The bad news: All we had to do was sacrifice our society's guiding sense of accountability.
Earlier this week, the United States Supreme Court denied an appeal questioning whether tribes like the Miccosukee -- or the Seminoles, for that matter -- should possess sovereign immunity that trumps almost all American law. That means once you're at a Tribe-owned or -operated establishment, American laws cease to matter, in part complicating the investigation of Anna Nicole Smith's Seminole death.
And, in part, causing Tatiana Flurry's death, her family alleges.
One January night three years, Flurry drank a substantial amount at the Miccosukee Resort & Gaming, becoming otherworldly intoxicated. The bar, though Flurry's inebriation was clear, kept the tab running with full knowledge she was "habitually addicted" to alcohol, the original complaint says.
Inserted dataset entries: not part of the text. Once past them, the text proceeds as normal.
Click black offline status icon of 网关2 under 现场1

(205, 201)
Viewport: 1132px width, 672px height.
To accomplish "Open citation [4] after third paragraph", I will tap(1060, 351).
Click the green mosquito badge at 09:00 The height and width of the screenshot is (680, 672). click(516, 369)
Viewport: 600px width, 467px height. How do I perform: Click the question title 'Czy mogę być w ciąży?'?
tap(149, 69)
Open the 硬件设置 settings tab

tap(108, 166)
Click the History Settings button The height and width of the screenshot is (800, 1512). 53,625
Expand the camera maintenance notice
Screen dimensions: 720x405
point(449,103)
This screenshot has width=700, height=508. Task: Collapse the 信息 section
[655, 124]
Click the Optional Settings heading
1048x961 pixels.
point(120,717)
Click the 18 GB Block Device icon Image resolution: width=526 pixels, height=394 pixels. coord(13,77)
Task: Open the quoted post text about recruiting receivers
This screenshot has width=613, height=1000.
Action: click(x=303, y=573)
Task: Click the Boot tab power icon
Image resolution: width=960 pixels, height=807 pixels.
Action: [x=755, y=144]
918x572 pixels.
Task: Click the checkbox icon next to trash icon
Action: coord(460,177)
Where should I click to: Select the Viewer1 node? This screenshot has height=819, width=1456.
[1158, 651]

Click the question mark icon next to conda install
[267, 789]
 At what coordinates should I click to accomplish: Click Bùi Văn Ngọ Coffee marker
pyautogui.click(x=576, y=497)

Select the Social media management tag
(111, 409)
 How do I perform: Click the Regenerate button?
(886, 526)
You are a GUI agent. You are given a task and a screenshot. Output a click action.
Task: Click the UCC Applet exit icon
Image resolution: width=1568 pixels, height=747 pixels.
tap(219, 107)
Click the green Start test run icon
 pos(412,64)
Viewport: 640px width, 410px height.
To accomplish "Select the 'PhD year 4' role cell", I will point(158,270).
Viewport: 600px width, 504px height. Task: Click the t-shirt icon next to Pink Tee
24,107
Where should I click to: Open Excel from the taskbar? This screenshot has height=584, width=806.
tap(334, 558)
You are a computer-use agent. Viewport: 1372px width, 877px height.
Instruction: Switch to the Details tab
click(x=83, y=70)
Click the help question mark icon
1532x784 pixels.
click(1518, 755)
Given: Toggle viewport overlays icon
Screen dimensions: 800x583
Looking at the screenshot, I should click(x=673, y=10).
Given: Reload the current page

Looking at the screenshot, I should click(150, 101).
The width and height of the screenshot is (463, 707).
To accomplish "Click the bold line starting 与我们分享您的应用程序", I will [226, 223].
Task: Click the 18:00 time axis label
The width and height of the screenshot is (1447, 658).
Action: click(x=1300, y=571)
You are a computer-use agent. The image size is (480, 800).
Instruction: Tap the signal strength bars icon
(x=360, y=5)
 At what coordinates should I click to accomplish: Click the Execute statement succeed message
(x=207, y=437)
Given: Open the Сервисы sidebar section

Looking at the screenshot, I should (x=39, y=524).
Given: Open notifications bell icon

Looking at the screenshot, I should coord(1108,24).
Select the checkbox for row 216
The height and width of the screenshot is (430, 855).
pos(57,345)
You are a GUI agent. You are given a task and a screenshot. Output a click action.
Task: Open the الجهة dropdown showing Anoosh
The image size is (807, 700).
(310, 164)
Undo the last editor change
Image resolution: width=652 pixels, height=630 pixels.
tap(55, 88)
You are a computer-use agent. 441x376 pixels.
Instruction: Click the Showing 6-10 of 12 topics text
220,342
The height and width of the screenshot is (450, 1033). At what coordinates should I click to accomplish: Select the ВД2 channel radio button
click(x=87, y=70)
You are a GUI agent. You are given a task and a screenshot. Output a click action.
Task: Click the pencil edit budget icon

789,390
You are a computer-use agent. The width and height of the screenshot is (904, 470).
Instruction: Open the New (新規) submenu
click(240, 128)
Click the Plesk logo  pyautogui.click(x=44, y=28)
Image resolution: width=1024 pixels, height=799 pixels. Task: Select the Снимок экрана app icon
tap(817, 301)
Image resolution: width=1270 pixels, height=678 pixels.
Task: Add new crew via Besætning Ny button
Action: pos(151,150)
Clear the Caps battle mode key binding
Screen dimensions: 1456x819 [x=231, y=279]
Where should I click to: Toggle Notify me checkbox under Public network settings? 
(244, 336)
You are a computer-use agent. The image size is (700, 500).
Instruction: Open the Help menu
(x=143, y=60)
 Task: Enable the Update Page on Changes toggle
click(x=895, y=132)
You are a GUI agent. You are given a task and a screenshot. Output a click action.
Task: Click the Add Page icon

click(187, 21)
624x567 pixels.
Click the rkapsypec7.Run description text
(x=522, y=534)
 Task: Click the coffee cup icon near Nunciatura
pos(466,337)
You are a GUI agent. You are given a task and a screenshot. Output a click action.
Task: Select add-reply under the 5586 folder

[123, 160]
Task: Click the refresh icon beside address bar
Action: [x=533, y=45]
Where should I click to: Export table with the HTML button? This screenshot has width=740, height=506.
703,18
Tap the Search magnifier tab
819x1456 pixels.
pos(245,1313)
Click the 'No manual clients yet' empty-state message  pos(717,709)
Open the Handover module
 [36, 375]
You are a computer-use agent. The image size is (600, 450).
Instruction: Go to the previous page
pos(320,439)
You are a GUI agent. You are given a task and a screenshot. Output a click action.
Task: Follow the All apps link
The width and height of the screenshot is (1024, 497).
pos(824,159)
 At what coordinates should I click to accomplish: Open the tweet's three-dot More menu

Sounds like any college bar in Florida, right? Not quite. Under the Dram Shop Law, Florida taverns are potentially liable for the actions of their drunk patrons, especially if that patron was served after it was apparent he or she was drunk.
So we have Flurry, drunk to such a degree that her blood-alcohol level crests at 0.32, who gets into her car and later dies in an extremely strange car accident. (But that's a different story.) If Flurry had gotten drunk in any American bar, her family would have had grounds to sue the bar for serving their daughter even though she had been sauced.
But at the Miccosukee Resort & Gaming, that law doesn't apply thanks to sovereign immunity -- even if the establishment serves alcohol with a Florida license. "People have no idea that when you go onto Indian tribe land that your rights stop there," attorney Sean Cleary said, who entered the appeal to the U.S. Supreme Court.
Certain parts of sovereign immunity have become terribly outdated. Established in the 1800s, it was to honor the Native American tribes with some vestige of independence after all the tragedy settlers had brought. It was to grant immunity from American jurisdiction. But those days were very different, and many of the facts governing that period have lost their relevance. That was before the rise of these multibillion-dollar resorts on Native lands, before driving, let alone drunk driving.
Today, we're left with a situation in which the laws of sovereign immunity haven't kept pace with the times. And the U.S. Supreme Court -- with its denial of this petition -- just became complicit.